[Work to do]:
Count the lines below that contain the word "This", and give only the number.

[Exercise materials]:
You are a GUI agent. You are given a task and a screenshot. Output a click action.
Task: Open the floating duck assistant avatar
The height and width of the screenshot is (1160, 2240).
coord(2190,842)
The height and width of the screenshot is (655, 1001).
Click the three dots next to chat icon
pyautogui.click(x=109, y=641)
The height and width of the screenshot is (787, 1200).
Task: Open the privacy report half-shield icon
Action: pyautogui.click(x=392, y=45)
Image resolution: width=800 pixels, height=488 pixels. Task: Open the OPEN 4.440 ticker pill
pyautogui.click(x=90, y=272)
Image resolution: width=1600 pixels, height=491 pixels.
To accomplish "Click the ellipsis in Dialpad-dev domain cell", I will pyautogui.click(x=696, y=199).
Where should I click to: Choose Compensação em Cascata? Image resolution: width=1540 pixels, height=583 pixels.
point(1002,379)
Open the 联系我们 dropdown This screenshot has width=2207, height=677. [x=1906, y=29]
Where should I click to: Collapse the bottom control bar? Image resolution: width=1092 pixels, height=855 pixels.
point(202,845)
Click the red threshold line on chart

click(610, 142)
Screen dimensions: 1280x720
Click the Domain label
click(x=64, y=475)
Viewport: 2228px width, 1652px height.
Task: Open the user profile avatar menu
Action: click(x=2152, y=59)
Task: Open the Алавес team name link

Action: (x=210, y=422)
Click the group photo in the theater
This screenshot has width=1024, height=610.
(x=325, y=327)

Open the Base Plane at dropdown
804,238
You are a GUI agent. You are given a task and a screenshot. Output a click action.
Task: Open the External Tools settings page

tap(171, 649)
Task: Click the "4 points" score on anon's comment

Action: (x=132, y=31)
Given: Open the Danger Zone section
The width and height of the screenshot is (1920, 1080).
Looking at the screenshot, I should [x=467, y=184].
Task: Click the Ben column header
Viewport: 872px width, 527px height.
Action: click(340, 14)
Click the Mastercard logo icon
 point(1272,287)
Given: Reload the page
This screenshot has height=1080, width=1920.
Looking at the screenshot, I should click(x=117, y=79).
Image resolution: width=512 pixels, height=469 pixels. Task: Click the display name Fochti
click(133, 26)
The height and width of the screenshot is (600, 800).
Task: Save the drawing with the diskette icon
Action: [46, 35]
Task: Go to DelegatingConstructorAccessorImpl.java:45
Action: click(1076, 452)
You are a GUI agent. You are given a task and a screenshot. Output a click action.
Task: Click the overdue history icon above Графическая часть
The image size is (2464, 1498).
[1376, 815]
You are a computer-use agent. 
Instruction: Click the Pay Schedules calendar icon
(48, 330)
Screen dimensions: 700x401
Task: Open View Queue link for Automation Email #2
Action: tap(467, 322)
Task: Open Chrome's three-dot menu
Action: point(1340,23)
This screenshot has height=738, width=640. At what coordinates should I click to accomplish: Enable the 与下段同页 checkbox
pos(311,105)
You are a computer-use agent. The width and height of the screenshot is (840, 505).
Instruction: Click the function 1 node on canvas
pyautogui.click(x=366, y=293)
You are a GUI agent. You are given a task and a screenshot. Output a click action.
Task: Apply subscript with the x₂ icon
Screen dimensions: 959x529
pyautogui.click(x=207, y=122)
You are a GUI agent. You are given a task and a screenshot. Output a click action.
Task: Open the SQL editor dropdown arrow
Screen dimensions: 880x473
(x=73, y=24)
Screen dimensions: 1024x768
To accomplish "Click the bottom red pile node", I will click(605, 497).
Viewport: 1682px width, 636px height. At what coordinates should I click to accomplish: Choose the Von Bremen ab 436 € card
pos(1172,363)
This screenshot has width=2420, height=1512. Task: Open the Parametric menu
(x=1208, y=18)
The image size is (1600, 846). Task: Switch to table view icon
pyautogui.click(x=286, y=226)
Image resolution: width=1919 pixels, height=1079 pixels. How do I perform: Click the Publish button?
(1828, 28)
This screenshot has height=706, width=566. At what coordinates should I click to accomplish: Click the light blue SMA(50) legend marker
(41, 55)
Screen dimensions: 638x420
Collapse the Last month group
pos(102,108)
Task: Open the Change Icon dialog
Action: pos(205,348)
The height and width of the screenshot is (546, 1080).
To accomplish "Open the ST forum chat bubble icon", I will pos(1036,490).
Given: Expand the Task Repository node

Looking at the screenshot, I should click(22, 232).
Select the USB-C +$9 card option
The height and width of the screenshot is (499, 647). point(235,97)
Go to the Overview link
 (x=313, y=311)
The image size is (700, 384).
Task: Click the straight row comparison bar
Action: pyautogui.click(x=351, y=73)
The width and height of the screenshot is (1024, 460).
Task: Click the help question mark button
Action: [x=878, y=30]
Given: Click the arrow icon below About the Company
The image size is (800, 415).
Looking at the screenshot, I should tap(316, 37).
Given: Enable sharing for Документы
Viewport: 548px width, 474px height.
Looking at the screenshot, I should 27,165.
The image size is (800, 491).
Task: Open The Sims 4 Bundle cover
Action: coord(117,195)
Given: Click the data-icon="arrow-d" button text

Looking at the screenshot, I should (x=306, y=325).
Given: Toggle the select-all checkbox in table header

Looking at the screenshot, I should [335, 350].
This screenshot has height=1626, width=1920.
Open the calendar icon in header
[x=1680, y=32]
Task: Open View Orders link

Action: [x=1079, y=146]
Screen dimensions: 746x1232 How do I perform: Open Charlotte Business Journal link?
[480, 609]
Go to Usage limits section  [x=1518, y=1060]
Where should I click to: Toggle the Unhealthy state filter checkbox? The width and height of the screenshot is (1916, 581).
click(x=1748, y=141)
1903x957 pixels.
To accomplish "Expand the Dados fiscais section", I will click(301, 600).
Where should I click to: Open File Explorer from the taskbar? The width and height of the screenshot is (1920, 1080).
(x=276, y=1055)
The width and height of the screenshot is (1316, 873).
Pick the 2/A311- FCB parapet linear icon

[Reply to the exercise]:
7